桂琼1,2, 吕永军1, 程小辉1   

  1. 1. 桂林理工大学 信息科学与工程学院, 广西 桂林 541004;
    2. 武汉理工大学 信息工程学院, 武汉 430070
  • 收稿日期:2019-09-18 修回日期:2019-11-30 发布日期:2020-01-13
  • 作者简介:桂琼(1972-),女,教授,主研方向为信息安全、大数据分析、数据挖掘;吕永军,硕士研究生;程小辉,教授。
  • 基金资助:
    国家自然科学基金地区科学基金项目(61862019);广西自然科学基金面上项目(2017GXNSFAA198223)。

Anonymity Method Based on Proximity Resistance to Sensitive Information

GUI Qiong1,2, Lü Yongjun1, CHENG Xiaohui1   

  1. 1. College of Information Science and Engineering, Guilin University of Technology, Guilin, Guangxi 541004, China;
    2. School of Information Engineering, Wuhan University of Technology, Wuhan 430070, China
  • Received:2019-09-18 Revised:2019-11-30 Published:2020-01-13

摘要: 针对相似性攻击造成隐私泄露的问题,构建一种(r,k)-匿名模型,基于敏感属性语义关联,设定邻近抵抗阈值r,并提出满足该模型的匿名方法GDPPR。采用模糊聚类技术完成簇的划分,结合敏感属性相异度得出距离矩阵,使得每个等价类中相邻语义下的敏感属性取值频率不高于阈值r,同时保证较高的数据可用性。在两个标准数据集上的实验结果表明,该方案能够较好地满足(r,k)-匿名模型,有效抵抗相似性攻击,减少泛化产生的信息损失。
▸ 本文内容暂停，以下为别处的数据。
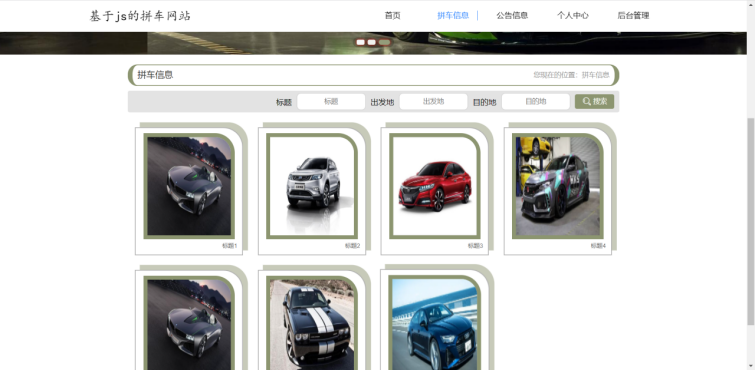Open the blue Audi car thumbnail
This screenshot has width=755, height=371.
435,323
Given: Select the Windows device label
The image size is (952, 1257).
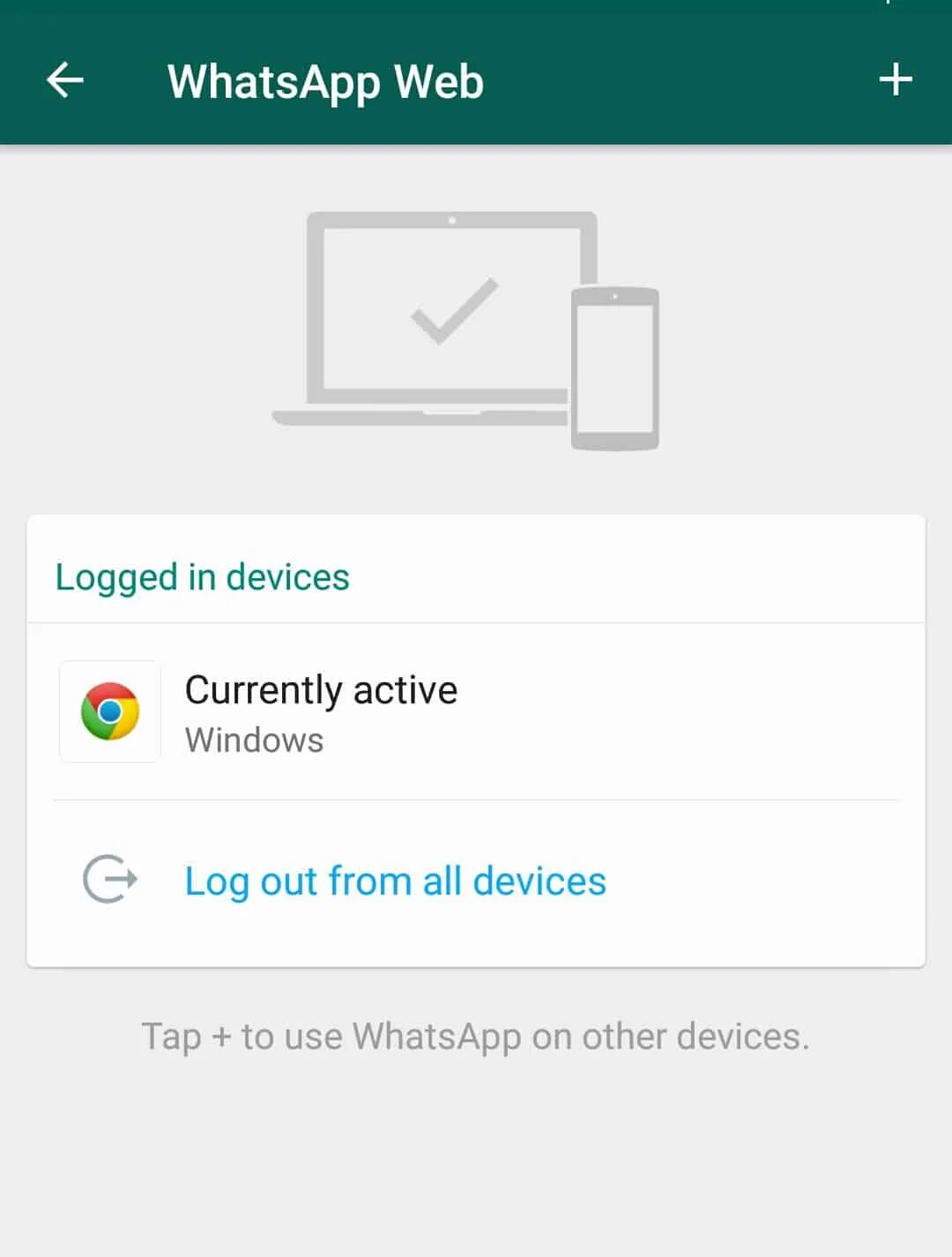Looking at the screenshot, I should pyautogui.click(x=254, y=740).
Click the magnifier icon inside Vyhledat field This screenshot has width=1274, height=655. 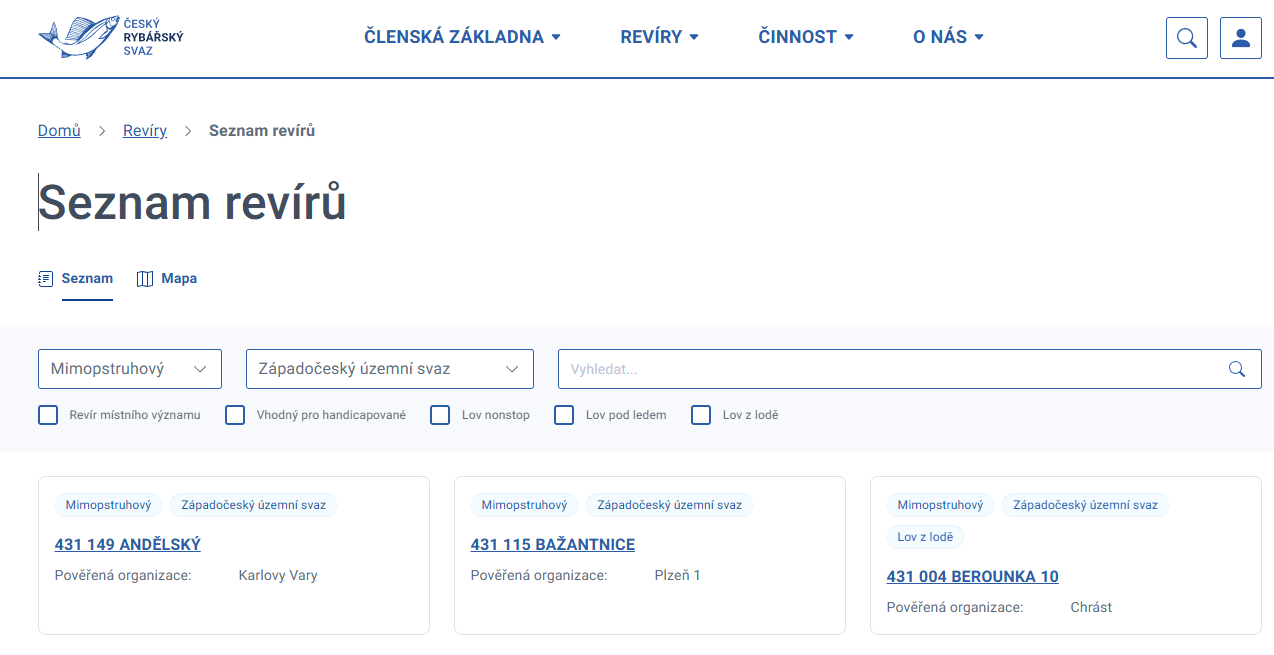(1237, 369)
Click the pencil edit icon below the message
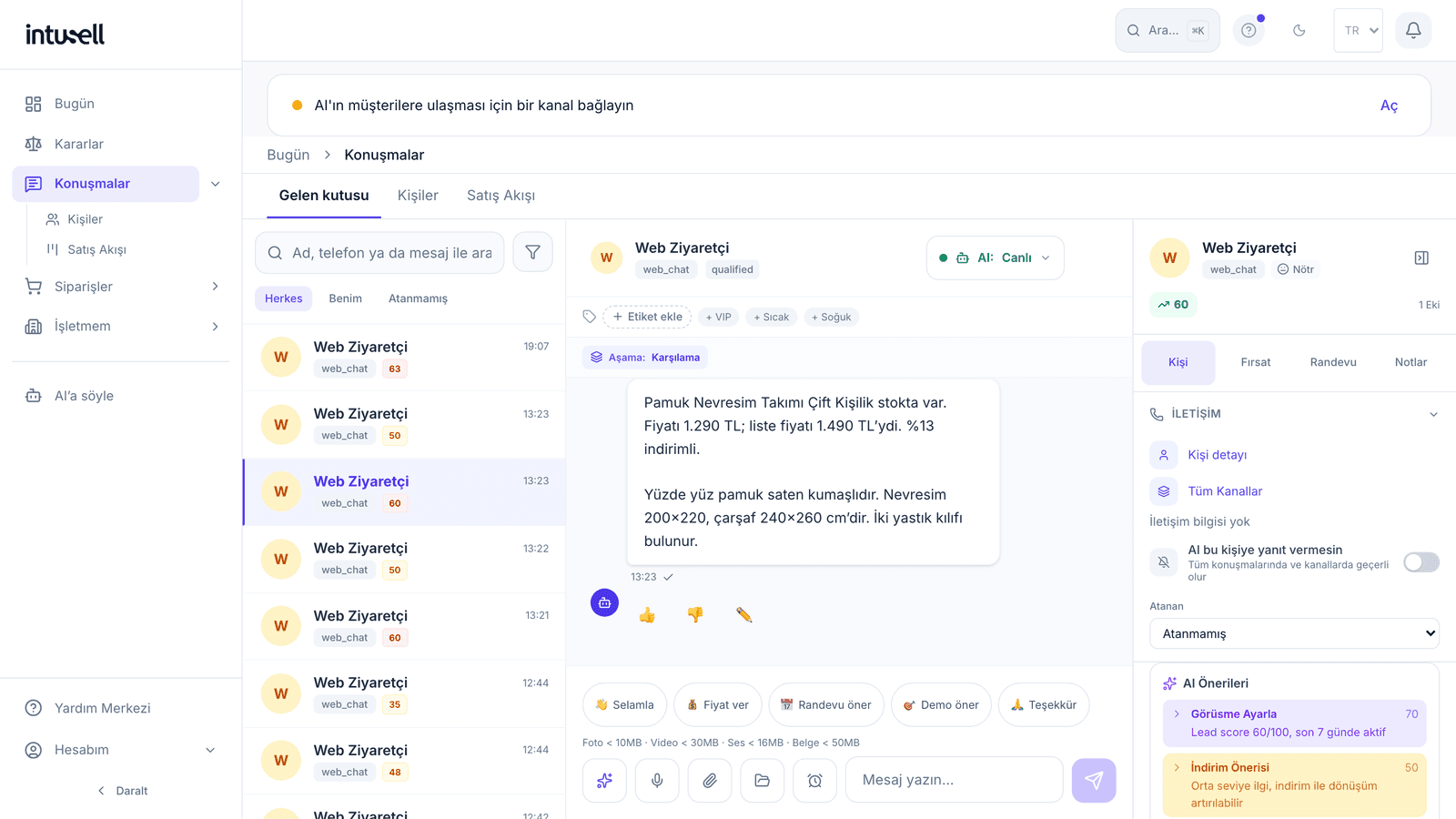The width and height of the screenshot is (1456, 819). click(x=743, y=615)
关键词: 数据匿名, 相似性攻击, 模糊聚类, 邻近抵抗, 数据泛化

Abstract: In view of the problem of the privacy leakage caused by similarity attacks,this paper proposes a (r,k)-anonymous model.Based on the semantic association between sensitive attributes,the proximity resistance threshold r is set,and an anonymous method Generalized Data for Privacy Proximity Resistance (GDPPR) that satisfies the model is designed.The fuzzy clustering technique is used to complete the cluster partitioning,and the distance matrix is obtained by combining the dissimilarity of sensitive attributes.Therefore,the frequency of taking values of sensitive attributes under the proximity semantics in each equivalence class is kept under the threshold r and the data availability is ensured.Experimental results on two standard datasets show that GDPPR can satisfy the (r,k)-anonymity model.It effectively resists similarity attacks,and reduces the information loss caused by generalization.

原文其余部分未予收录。